• Opdracht:
Beantwoord met de tekst over veldemissie bij mest uitrijden de drie vragen hieronder, en zet ook bij je antwoorden (a), (b) en (c).
(a) Bij welk centrum is het verband tussen windsnelheid, temperatuur en emissiepercentage onderzocht?
(b) Van wanneer tot wanneer liep de periode waarin de veldemissies zijn gesimuleerd?
(c) Rond welk emissiepercentage lag het gemiddelde in de zomer?

=== Tekst ===

Verband windsnelheid, temperatuur en veldemissie
Bij Agro-innovatiecentrum De Marke in Hengelo (GLD) is gekeken naar het verband tussen windsnelheid, temperatuur en de EF (het emissiepercentage) bij mest uitrijden. Niet door daadwerkelijk mest uit te rijden, maar door het simuleren van veldemissies (op basis van een model) in de periode van 15 februari t/m 31 augustus 2023. Figuur 1 hiernaast brengt de potentiële veldemissies van De Marke in beeld, op basis van windsnelheid en temperatuur*, indien er op die dag mest werd uitgereden.
Figuur 1 laat daarbij zien dat de potentiële veldemissie bij mest uitrijden sterk varieert op dagniveau, maar ook tussen voorjaar en zomer. Gemiddeld lag het emissiepercentage in het voorjaar rond de 15% (van de mineraal gebonden stikstof). In de zomer lag het emissiepercentage rond de 20%. Wat opvalt is dat er een verband te zien is tussen de windsnelheid, temperatuur en het veldemissiepercentage.

=== Getoonde gegevens ===

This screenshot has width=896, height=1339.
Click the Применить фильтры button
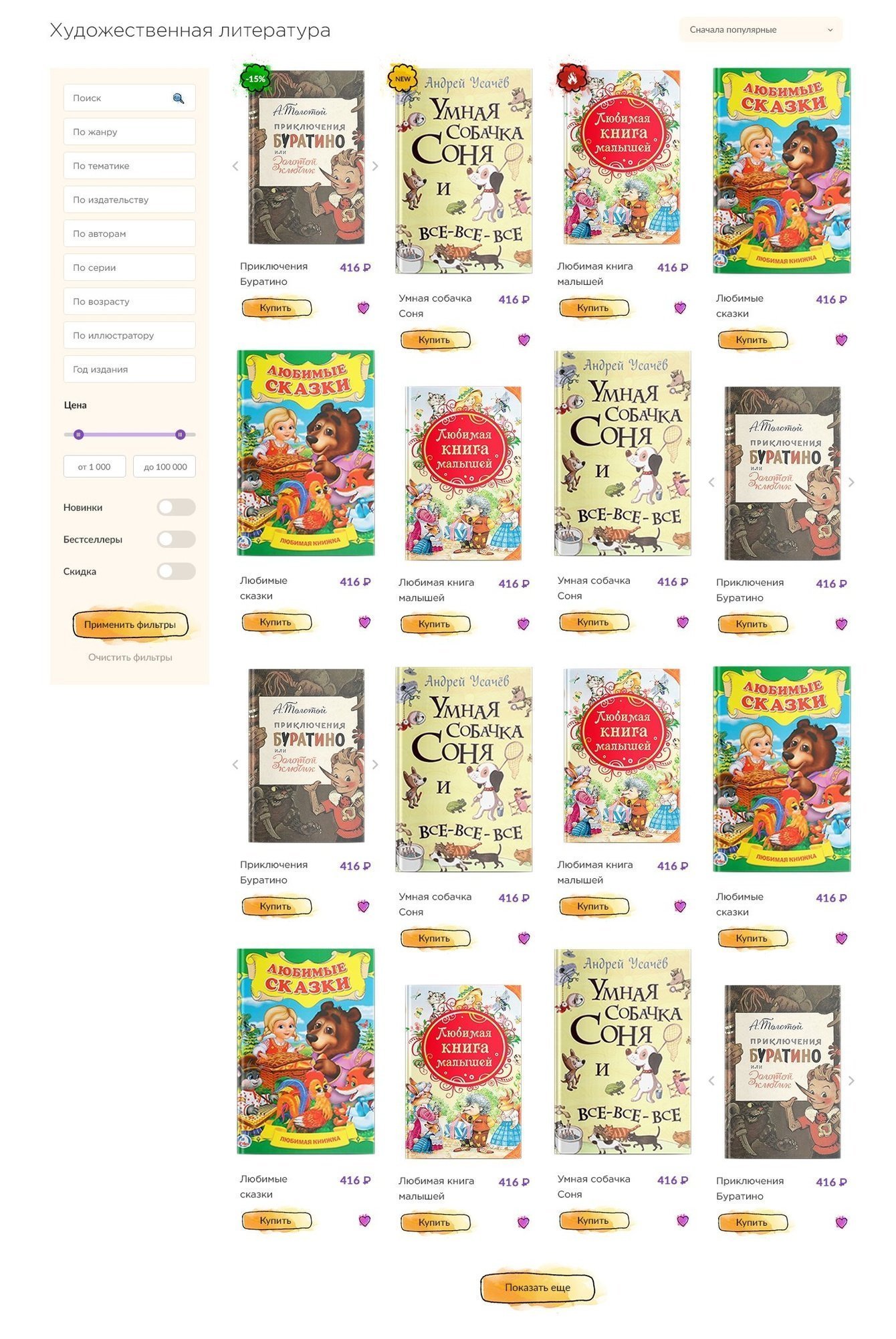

===

• Juist antwoord:
(a) Bij Agro-innovatiecentrum De Marke in Hengelo (GLD).
(b) Van 15 februari t/m 31 augustus 2023.
(c) Rond de 20% van de mineraal gebonden stikstof.